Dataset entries
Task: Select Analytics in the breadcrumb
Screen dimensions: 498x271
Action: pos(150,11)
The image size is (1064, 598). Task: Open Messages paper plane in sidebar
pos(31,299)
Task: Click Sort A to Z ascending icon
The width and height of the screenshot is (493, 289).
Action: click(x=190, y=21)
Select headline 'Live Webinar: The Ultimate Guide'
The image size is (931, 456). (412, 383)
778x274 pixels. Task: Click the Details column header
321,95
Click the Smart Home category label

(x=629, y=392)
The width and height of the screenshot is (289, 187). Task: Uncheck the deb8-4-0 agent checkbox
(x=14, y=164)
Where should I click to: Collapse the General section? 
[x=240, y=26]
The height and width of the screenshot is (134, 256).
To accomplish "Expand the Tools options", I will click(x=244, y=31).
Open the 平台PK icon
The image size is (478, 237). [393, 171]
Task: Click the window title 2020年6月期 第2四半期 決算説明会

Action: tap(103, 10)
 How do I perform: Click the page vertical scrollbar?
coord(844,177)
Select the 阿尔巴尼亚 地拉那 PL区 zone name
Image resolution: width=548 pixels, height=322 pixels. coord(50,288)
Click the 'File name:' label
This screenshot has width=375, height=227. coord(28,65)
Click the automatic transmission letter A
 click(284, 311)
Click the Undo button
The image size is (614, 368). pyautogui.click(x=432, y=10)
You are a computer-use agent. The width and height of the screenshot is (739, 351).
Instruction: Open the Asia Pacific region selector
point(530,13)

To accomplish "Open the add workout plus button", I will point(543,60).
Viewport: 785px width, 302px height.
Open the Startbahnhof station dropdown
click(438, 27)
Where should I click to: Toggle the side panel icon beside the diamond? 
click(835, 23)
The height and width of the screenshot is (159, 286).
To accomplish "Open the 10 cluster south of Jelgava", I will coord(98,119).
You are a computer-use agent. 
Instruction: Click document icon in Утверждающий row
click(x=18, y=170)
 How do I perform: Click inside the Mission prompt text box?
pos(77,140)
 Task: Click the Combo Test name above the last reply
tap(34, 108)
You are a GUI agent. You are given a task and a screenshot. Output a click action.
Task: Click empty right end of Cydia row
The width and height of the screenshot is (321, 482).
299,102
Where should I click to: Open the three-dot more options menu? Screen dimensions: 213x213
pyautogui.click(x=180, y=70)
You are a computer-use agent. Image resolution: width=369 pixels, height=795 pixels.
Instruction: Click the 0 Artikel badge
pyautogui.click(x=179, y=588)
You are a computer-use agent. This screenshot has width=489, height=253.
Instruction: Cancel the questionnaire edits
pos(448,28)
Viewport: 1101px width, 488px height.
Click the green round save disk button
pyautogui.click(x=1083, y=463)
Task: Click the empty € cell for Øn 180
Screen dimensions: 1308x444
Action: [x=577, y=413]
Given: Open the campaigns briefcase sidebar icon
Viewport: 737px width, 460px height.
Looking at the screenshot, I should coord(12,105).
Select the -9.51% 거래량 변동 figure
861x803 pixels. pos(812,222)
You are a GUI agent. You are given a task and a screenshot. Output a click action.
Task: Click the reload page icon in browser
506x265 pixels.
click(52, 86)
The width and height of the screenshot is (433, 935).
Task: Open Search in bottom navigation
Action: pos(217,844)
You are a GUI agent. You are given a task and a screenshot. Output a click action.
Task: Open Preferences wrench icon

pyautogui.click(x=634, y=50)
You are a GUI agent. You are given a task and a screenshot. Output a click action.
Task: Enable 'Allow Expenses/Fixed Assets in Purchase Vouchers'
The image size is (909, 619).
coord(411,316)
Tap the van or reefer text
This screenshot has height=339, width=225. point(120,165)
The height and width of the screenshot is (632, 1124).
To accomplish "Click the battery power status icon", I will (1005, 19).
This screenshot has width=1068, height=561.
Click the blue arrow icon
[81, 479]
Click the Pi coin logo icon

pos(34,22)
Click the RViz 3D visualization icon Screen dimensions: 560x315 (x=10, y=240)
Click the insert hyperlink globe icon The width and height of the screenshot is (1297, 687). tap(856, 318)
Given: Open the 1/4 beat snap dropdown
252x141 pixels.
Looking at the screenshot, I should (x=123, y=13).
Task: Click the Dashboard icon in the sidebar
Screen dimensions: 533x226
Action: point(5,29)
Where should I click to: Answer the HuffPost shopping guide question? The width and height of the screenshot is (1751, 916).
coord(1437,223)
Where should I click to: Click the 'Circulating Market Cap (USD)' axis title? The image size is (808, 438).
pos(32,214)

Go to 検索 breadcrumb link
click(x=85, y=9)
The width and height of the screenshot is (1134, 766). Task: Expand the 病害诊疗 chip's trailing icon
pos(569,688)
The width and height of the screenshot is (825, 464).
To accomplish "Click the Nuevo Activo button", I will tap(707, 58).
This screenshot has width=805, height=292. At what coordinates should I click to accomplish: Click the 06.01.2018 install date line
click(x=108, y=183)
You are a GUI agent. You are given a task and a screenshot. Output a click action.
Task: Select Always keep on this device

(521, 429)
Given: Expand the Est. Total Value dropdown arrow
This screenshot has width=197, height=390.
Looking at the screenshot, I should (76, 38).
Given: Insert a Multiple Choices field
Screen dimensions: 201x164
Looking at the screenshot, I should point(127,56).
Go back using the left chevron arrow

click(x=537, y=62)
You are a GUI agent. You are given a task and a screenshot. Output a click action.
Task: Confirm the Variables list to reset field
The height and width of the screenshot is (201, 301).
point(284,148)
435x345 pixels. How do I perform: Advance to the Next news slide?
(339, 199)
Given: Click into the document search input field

_WHAT IS BEING ASKED:_ Give back all of the data above without any alteration.

_SOLUTION TO THIS EXERCISE:_
Task: Select Analytics in the breadcrumb
Screen dimensions: 498x271
Action: pos(150,11)
The image size is (1064, 598). Task: Open Messages paper plane in sidebar
pos(31,299)
Task: Click Sort A to Z ascending icon
The width and height of the screenshot is (493, 289).
Action: click(x=190, y=21)
Select headline 'Live Webinar: The Ultimate Guide'
The image size is (931, 456). (412, 383)
778x274 pixels. Task: Click the Details column header
321,95
Click the Smart Home category label

(x=629, y=392)
The width and height of the screenshot is (289, 187). Task: Uncheck the deb8-4-0 agent checkbox
(x=14, y=164)
Where should I click to: Collapse the General section? 
[x=240, y=26]
The height and width of the screenshot is (134, 256).
To accomplish "Expand the Tools options", I will click(x=244, y=31).
Open the 平台PK icon
The image size is (478, 237). [393, 171]
Task: Click the window title 2020年6月期 第2四半期 決算説明会

Action: tap(103, 10)
 How do I perform: Click the page vertical scrollbar?
coord(844,177)
Select the 阿尔巴尼亚 地拉那 PL区 zone name
Image resolution: width=548 pixels, height=322 pixels. coord(50,288)
Click the 'File name:' label
This screenshot has width=375, height=227. coord(28,65)
Click the automatic transmission letter A
 click(284, 311)
Click the Undo button
The image size is (614, 368). pyautogui.click(x=432, y=10)
You are a computer-use agent. The width and height of the screenshot is (739, 351).
Instruction: Open the Asia Pacific region selector
point(530,13)

To accomplish "Open the add workout plus button", I will point(543,60).
Viewport: 785px width, 302px height.
Open the Startbahnhof station dropdown
click(438, 27)
Where should I click to: Toggle the side panel icon beside the diamond? 
click(835, 23)
The height and width of the screenshot is (159, 286).
To accomplish "Open the 10 cluster south of Jelgava", I will coord(98,119).
You are a computer-use agent. 
Instruction: Click document icon in Утверждающий row
click(x=18, y=170)
 How do I perform: Click inside the Mission prompt text box?
pos(77,140)
 Task: Click the Combo Test name above the last reply
tap(34, 108)
You are a GUI agent. You are given a task and a screenshot. Output a click action.
Task: Click empty right end of Cydia row
The width and height of the screenshot is (321, 482).
299,102
Where should I click to: Open the three-dot more options menu? Screen dimensions: 213x213
pyautogui.click(x=180, y=70)
You are a computer-use agent. Image resolution: width=369 pixels, height=795 pixels.
Instruction: Click the 0 Artikel badge
pyautogui.click(x=179, y=588)
You are a computer-use agent. This screenshot has width=489, height=253.
Instruction: Cancel the questionnaire edits
pos(448,28)
Viewport: 1101px width, 488px height.
Click the green round save disk button
pyautogui.click(x=1083, y=463)
Task: Click the empty € cell for Øn 180
Screen dimensions: 1308x444
Action: [x=577, y=413]
Given: Open the campaigns briefcase sidebar icon
Viewport: 737px width, 460px height.
Looking at the screenshot, I should coord(12,105).
Select the -9.51% 거래량 변동 figure
861x803 pixels. pos(812,222)
You are a GUI agent. You are given a task and a screenshot. Output a click action.
Task: Click the reload page icon in browser
506x265 pixels.
click(52, 86)
The width and height of the screenshot is (433, 935).
Task: Open Search in bottom navigation
Action: pos(217,844)
You are a GUI agent. You are given a task and a screenshot. Output a click action.
Task: Open Preferences wrench icon

pyautogui.click(x=634, y=50)
You are a GUI agent. You are given a task and a screenshot. Output a click action.
Task: Enable 'Allow Expenses/Fixed Assets in Purchase Vouchers'
The image size is (909, 619).
coord(411,316)
Tap the van or reefer text
This screenshot has height=339, width=225. point(120,165)
The height and width of the screenshot is (632, 1124).
To accomplish "Click the battery power status icon", I will (1005, 19).
This screenshot has width=1068, height=561.
Click the blue arrow icon
[81, 479]
Click the Pi coin logo icon

pos(34,22)
Click the RViz 3D visualization icon Screen dimensions: 560x315 (x=10, y=240)
Click the insert hyperlink globe icon The width and height of the screenshot is (1297, 687). tap(856, 318)
Given: Open the 1/4 beat snap dropdown
252x141 pixels.
Looking at the screenshot, I should (x=123, y=13).
Task: Click the Dashboard icon in the sidebar
Screen dimensions: 533x226
Action: point(5,29)
Where should I click to: Answer the HuffPost shopping guide question? The width and height of the screenshot is (1751, 916).
coord(1437,223)
Where should I click to: Click the 'Circulating Market Cap (USD)' axis title? The image size is (808, 438).
pos(32,214)

Go to 検索 breadcrumb link
click(x=85, y=9)
The width and height of the screenshot is (1134, 766). Task: Expand the 病害诊疗 chip's trailing icon
pos(569,688)
The width and height of the screenshot is (825, 464).
To accomplish "Click the Nuevo Activo button", I will tap(707, 58).
This screenshot has width=805, height=292. At what coordinates should I click to accomplish: Click the 06.01.2018 install date line
click(x=108, y=183)
You are a GUI agent. You are given a task and a screenshot. Output a click action.
Task: Select Always keep on this device

(521, 429)
Given: Expand the Est. Total Value dropdown arrow
This screenshot has width=197, height=390.
Looking at the screenshot, I should (76, 38).
Given: Insert a Multiple Choices field
Screen dimensions: 201x164
Looking at the screenshot, I should point(127,56).
Go back using the left chevron arrow

click(x=537, y=62)
You are a GUI agent. You are given a task and a screenshot. Output a click action.
Task: Confirm the Variables list to reset field
The height and width of the screenshot is (201, 301).
point(284,148)
435x345 pixels. How do I perform: Advance to the Next news slide?
(339, 199)
Given: Click into the document search input field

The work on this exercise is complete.